Today it's inconceivable that Foley could retake his seat; in the wake of the priest scandals, we have never been more vigilant about pedophiles. But according to the clinical definition, Foley wasn't exhibiting pedophilia. Pedophiles desire the prepubescent, and Foley's boys were 16, the legal age of sexual consent in most states. It's also not illegal under federal law to have virtual exchanges with a minor unless they lead to sex. "People here are challenged on how to find a violation of a federal statute," says an official familiar with the Foley investigation.
At the very least, we want to call Foley sick, but is he? "Any man can find an older adolescent attractive," says Dr.
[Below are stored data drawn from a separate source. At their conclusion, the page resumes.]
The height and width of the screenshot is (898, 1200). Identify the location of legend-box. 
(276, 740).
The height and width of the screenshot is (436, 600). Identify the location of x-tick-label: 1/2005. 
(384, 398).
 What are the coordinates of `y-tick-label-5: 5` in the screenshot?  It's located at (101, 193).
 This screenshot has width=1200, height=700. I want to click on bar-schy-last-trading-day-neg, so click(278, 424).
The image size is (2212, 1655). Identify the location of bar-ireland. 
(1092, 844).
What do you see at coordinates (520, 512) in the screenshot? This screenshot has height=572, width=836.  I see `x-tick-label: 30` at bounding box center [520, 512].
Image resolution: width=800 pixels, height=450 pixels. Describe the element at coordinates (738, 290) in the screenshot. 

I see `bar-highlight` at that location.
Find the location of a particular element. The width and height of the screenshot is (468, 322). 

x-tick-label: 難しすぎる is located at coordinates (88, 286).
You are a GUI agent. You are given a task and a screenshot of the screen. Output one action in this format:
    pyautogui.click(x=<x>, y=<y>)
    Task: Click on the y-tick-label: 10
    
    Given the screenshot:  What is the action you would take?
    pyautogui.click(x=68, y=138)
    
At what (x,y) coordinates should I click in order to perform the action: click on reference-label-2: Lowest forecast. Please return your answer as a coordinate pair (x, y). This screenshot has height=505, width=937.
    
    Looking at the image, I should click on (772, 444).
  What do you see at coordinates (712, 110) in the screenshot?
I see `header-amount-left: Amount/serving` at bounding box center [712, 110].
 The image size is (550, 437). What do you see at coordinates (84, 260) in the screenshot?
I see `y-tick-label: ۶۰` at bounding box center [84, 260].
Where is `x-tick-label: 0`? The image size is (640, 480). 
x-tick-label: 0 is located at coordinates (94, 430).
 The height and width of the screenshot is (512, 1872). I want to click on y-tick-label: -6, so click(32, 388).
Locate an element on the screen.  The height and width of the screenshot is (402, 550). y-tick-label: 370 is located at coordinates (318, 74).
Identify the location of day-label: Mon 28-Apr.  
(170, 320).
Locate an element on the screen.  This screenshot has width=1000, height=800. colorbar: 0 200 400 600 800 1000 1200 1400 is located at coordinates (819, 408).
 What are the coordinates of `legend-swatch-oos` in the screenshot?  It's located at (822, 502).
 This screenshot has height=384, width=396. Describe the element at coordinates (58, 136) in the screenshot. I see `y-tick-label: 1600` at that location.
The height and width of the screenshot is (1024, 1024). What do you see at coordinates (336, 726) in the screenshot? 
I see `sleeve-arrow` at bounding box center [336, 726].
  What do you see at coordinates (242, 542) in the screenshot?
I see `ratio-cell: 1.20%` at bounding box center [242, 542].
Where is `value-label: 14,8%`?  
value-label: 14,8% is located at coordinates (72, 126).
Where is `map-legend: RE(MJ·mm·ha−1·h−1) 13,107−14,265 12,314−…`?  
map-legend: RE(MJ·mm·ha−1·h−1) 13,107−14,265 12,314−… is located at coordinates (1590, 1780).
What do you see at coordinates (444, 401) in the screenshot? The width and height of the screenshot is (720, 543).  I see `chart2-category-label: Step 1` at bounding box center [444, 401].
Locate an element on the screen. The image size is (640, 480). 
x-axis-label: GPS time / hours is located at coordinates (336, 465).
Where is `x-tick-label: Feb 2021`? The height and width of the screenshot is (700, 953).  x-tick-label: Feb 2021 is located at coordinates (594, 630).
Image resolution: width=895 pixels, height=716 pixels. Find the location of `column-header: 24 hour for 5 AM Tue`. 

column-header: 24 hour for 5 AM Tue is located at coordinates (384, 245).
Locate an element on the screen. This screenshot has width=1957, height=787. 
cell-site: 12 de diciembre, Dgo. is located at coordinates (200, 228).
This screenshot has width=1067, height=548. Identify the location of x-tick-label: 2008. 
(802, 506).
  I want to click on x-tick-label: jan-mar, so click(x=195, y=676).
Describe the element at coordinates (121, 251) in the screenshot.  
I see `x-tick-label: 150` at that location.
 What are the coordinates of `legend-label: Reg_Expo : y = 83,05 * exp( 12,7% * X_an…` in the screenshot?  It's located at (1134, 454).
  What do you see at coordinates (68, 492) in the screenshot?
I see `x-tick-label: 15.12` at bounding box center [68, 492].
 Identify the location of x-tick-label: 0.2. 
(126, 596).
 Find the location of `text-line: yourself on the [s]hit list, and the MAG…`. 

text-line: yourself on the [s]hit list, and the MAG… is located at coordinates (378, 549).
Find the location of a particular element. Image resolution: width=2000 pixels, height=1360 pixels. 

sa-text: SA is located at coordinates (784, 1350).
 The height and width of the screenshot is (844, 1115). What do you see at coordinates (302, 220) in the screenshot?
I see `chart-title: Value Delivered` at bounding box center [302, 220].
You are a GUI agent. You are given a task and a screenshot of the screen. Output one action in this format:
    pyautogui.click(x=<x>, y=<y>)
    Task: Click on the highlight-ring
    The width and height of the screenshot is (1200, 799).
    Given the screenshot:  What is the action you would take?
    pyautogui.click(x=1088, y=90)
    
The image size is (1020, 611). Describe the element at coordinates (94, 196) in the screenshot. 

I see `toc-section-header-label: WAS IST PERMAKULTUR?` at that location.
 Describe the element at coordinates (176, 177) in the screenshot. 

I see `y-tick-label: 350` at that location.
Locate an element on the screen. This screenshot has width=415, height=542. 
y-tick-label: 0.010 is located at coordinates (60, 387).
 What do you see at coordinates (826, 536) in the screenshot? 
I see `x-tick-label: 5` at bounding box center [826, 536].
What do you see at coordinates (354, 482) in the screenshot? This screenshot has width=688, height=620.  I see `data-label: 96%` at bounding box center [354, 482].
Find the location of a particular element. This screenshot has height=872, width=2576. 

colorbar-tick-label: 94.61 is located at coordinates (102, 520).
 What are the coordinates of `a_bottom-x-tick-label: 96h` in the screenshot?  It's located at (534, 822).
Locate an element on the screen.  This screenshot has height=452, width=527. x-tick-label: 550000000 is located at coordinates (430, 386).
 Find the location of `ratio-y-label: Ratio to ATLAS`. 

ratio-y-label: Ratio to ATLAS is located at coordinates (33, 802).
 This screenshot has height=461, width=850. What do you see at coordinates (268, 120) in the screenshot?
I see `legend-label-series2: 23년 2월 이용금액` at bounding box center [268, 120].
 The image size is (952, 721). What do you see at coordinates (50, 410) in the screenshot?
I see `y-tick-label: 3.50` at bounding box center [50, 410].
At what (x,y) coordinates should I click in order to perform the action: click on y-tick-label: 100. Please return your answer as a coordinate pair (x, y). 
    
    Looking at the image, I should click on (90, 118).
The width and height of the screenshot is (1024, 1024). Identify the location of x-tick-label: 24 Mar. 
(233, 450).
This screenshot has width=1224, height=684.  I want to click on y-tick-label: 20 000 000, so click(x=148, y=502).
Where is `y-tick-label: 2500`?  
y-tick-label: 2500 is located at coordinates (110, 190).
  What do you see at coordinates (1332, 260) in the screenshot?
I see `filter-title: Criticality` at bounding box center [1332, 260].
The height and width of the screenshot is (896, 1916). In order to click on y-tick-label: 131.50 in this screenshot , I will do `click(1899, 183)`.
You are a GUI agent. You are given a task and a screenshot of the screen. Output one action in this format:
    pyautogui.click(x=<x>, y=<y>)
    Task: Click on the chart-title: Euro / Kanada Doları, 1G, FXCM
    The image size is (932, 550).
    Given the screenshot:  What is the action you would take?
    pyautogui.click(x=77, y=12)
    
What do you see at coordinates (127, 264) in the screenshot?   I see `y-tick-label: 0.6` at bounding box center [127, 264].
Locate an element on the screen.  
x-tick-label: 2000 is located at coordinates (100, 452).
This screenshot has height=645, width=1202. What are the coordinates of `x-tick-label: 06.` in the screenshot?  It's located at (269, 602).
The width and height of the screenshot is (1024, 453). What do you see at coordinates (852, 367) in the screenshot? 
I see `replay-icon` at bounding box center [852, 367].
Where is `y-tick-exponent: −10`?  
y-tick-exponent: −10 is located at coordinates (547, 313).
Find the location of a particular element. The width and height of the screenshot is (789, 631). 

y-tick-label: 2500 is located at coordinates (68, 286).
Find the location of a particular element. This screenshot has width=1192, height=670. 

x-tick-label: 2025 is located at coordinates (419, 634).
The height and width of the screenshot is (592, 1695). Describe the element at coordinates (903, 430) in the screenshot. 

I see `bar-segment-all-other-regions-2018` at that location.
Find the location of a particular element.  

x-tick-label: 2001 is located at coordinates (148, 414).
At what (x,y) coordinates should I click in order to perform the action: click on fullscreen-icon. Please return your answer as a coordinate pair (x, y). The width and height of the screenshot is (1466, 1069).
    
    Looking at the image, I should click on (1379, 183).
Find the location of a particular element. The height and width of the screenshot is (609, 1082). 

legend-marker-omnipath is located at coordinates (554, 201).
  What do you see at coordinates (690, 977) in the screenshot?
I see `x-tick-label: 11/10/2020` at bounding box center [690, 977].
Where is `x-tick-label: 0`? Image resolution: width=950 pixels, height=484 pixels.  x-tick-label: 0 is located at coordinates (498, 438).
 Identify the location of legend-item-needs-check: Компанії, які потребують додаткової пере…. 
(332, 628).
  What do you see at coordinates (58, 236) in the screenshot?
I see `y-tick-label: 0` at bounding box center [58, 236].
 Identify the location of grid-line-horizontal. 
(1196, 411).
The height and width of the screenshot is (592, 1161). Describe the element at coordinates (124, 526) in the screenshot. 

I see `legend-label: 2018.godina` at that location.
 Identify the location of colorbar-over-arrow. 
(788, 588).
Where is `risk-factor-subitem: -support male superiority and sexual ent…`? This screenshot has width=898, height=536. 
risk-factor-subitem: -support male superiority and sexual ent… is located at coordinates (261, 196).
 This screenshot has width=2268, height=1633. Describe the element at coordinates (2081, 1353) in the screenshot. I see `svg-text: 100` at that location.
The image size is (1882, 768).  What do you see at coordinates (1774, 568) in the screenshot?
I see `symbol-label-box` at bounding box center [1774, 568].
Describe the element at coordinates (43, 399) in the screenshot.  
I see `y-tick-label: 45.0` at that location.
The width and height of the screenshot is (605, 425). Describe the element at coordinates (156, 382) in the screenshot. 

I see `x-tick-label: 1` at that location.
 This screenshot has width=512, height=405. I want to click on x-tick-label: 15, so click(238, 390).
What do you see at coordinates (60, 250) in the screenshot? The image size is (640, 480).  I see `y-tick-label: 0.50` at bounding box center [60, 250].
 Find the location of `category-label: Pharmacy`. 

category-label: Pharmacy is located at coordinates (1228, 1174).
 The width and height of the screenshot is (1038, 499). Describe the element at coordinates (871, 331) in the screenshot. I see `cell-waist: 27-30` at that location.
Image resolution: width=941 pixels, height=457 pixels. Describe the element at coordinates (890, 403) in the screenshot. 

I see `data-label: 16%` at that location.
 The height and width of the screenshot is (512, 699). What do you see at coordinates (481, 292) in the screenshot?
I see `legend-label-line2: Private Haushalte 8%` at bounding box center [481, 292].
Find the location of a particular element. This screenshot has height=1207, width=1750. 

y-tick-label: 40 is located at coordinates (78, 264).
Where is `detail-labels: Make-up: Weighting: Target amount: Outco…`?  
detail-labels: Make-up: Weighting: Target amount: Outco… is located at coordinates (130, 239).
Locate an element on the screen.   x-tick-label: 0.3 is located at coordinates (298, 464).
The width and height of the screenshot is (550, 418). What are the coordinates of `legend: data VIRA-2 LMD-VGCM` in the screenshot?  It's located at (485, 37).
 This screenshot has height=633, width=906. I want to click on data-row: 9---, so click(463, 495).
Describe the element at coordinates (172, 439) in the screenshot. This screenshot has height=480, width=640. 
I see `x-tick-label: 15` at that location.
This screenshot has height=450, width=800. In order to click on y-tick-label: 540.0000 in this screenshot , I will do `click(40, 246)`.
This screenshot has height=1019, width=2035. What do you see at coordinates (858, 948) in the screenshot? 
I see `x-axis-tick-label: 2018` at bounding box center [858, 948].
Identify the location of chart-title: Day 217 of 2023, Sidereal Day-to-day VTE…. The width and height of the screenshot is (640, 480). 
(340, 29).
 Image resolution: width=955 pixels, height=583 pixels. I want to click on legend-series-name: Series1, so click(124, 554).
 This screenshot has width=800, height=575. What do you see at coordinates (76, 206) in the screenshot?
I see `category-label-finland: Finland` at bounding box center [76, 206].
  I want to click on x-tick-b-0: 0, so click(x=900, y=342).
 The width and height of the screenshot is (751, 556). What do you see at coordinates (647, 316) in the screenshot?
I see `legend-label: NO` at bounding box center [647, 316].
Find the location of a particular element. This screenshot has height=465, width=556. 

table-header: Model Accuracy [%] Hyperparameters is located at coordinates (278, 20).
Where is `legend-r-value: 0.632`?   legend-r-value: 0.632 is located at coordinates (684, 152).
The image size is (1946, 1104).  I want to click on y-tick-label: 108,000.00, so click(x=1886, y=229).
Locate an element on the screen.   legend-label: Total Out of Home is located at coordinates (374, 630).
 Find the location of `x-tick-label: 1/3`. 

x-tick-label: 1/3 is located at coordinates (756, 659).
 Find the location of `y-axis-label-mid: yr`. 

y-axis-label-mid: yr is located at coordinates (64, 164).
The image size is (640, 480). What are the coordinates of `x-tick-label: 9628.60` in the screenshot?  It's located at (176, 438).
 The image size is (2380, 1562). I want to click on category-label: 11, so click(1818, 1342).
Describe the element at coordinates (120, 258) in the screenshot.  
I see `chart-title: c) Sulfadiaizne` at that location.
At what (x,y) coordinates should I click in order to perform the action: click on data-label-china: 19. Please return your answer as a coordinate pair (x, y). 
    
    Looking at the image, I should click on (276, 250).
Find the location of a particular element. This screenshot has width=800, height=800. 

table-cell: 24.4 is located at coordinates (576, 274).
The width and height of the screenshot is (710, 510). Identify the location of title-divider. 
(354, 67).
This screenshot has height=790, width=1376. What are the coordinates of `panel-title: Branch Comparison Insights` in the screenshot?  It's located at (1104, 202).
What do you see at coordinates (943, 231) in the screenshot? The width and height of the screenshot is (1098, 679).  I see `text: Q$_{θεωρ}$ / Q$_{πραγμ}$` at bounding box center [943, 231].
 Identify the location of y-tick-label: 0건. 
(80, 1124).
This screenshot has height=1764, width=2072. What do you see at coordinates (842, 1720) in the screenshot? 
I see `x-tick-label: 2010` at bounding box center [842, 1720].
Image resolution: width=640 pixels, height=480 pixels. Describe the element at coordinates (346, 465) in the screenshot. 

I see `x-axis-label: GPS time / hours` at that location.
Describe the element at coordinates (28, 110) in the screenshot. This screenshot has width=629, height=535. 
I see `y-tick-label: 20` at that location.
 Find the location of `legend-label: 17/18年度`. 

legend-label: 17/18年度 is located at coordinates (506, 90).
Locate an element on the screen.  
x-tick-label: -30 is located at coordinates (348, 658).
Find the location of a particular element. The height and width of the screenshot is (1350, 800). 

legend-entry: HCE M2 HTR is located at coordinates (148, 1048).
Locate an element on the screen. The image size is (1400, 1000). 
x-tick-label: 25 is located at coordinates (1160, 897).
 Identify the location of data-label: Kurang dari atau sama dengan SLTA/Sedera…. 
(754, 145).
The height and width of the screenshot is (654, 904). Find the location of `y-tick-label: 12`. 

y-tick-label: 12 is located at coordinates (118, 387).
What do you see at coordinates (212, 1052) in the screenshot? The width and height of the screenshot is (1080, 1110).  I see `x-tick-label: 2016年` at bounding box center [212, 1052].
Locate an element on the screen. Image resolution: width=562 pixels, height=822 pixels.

Fred Berlin of the National Institute for the Study, Prevention and Treatment of Sexual Trauma. "But you do get a disorder where people are recurrently drawn to adolescents and have no interest in people their own age." Again, that seems not to describe Foley. So what is he? A pathetic flaneur who exchanged louche messages with unattainable youths rather than own up to his homosexuality. The FBI is apparently looking into reports that at least one boy responded to Foley's IMs only as a prank, to embarrass the Congressman. He deserved no better.